Created on: December 20, 2008

Man on Wire is not simply a post-911 film about the World Trade Centre; neither is it merely a monologue about adventure, thrill and danger for its own sake; it is, fundamentally, an ode to the unknown, a graphic realisation of the void (literally, between the towers) of meaning that exists at the root of ambition. Phillipe Petit's absurdist narrative takes us from a dentist's waiting room to the heights of the girders that circled the roof of the twin towers. The concept - to wire-walk between each half of New York's newly-constructed, towering achievement. Why? There is no why.

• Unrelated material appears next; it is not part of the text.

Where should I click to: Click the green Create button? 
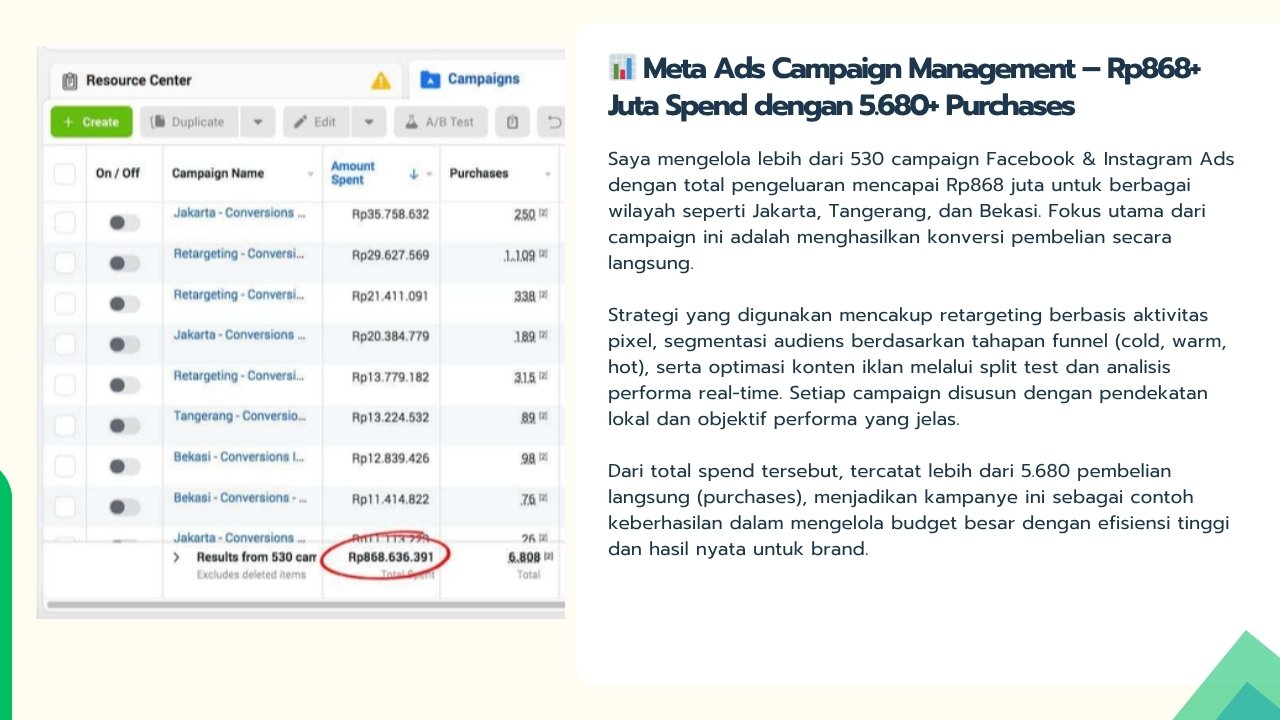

Petit leads us, with uncontrollable enthusiasm, from the gestation of his dream in the aforementioned dentist's (when he happened upon an article detailing the construction of what would become the world's tallest skyscrapers), through his tight-rope navigations of both Notre Dame in Paris and the Sydney Harbour Bridge, past the preparations that would lead to the event and onto the roof of the towers themselves, where, under the cover of night, he and his band of followers suspended the cable and its guylines and waited for daybreak, when the performance would begin a quarter of a mile above Manhattan. In total, Petit spent forty-five minutes on the wire, only coming down because of a Police threat to pluck him from the sky with a helicopter.The magic of the picture is in its fantastical relaying of serious moments - hiding from security guards, conceiving of the plan, scooping the towers for ideas as to how to rig the cable. Much of what happens can, in fact come across as being quite sinister, due to the layers of subterfuge that surrounded the process. But the viewer is fully invited to share in Petit's unbridled excitement as he plans, experiments and practices, and when the act itself arrives, even the still photos manage to portray in stunning detail the audacity of his vision. From some angles, he appears to simply be floating on air.The plot is joyfully juvenile, at odds with anything anyone would have expected. As Petit himself said afterwards, "the Americans always asked, why? But there was no why." This was art for the sake of art, crime for the sake of crime - his eventual arrest comes across as being simply obligatory - nobody on screen is anything but wildly captivated by what is going on, and the proceedings seem to render in awe the watcher. Of course, the film's innocence is foregrounded mainly by its context; Petit's performance is a daring act of circus terrorism, an intervention to help to preserve the towers in posterity rather than destroy them; the movie, in fact, makes no mention of 911 and is all the better for it.It was not a protest, nor a publicity stunt, but a baptising gesture, an affirmation and the pursuit of an irrational passion. Despite flashes of a television broadcasting Nixon's 'crook' speech, the film is completely apolitical. In fact, Nixon's criminality serves as a backdrop for the incorruptible power of art, an artistic expression played out against the morning sky. Why? There is no why.